* _MATERIAL FOR THE TASK_
##############################
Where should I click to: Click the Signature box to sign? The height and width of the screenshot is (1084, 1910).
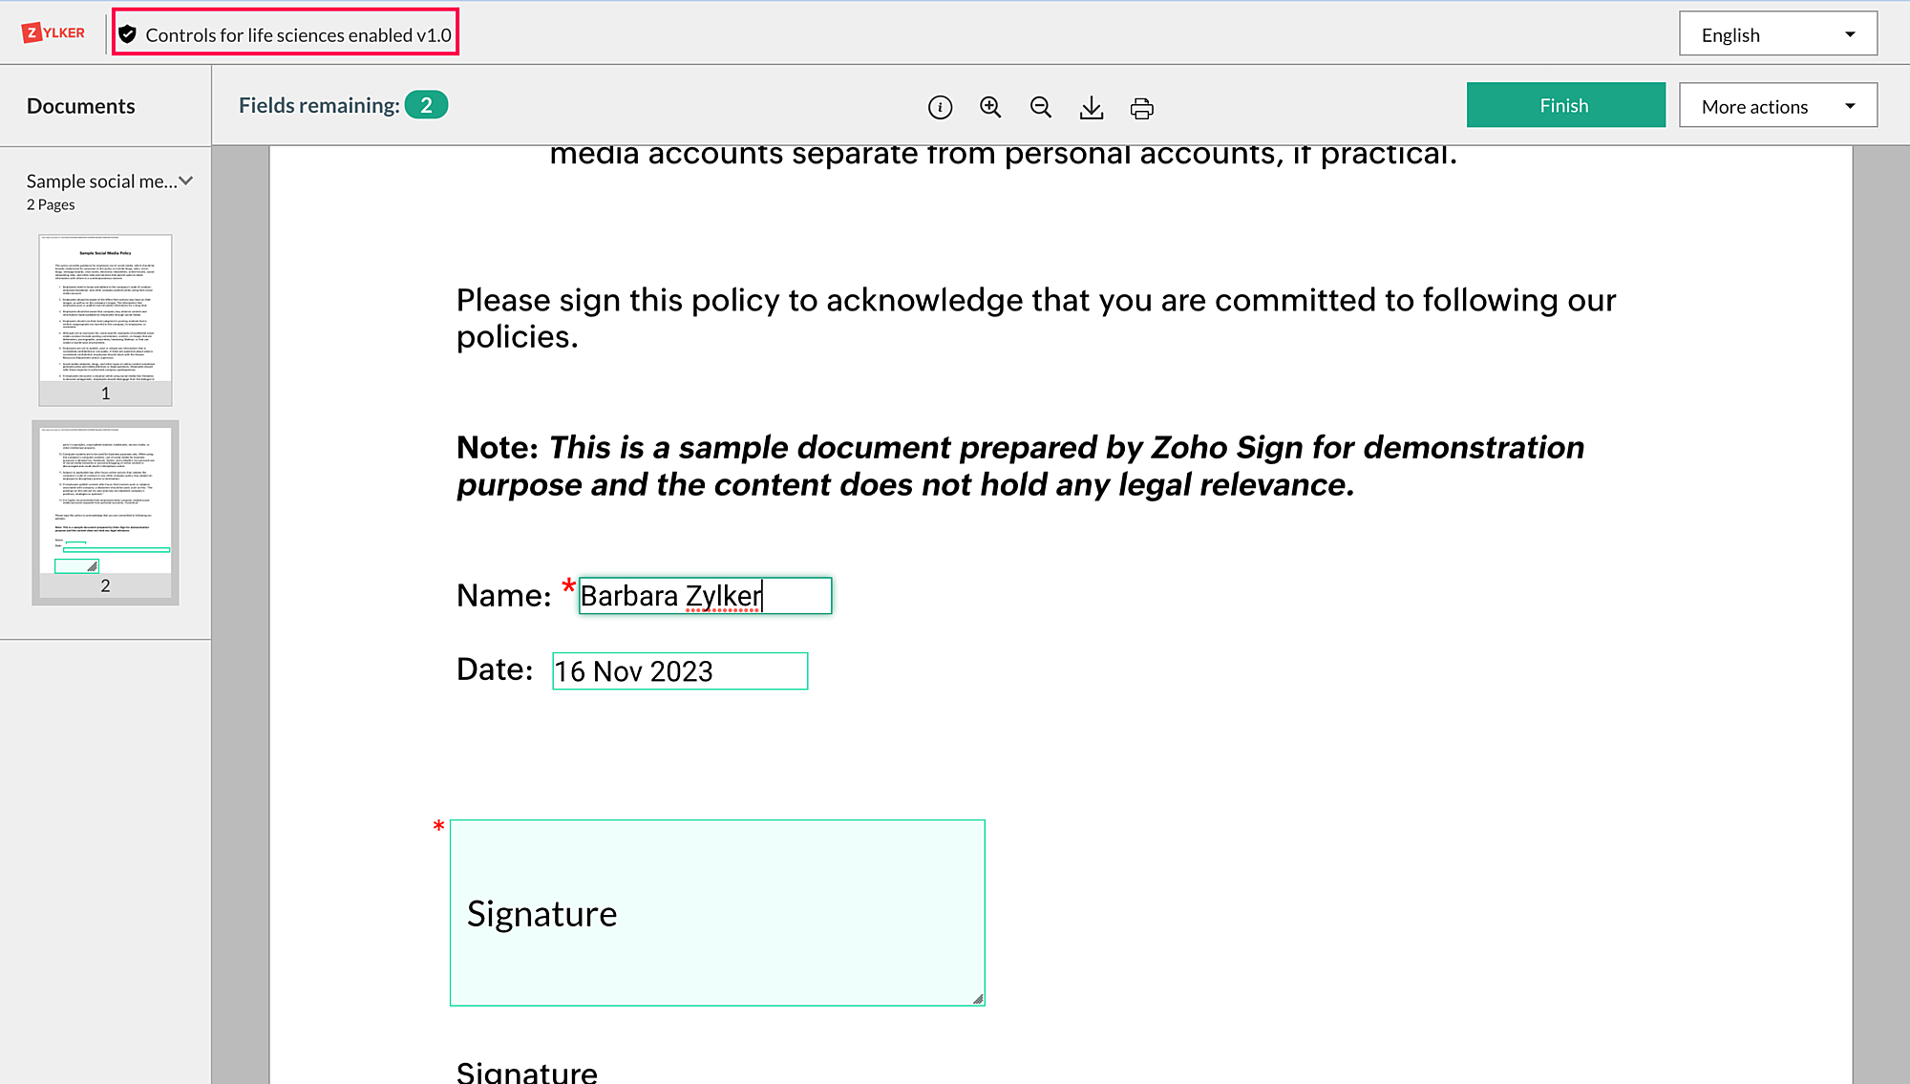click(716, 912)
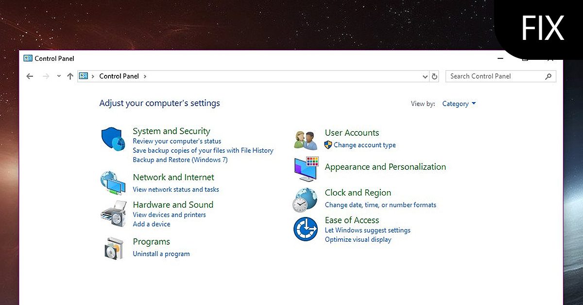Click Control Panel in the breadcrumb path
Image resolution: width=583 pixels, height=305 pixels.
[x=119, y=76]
##############################
* _DESCRIPTION OF THE TASK_
Since the pictures are not wanted, give the material again exactly without them.

* _ANSWER SPACE_
Where should I click to: Click the Signature box to sign? The height and width of the screenshot is (1084, 1910).
click(716, 912)
Click Control Panel in the breadcrumb path
Image resolution: width=583 pixels, height=305 pixels.
[x=119, y=76]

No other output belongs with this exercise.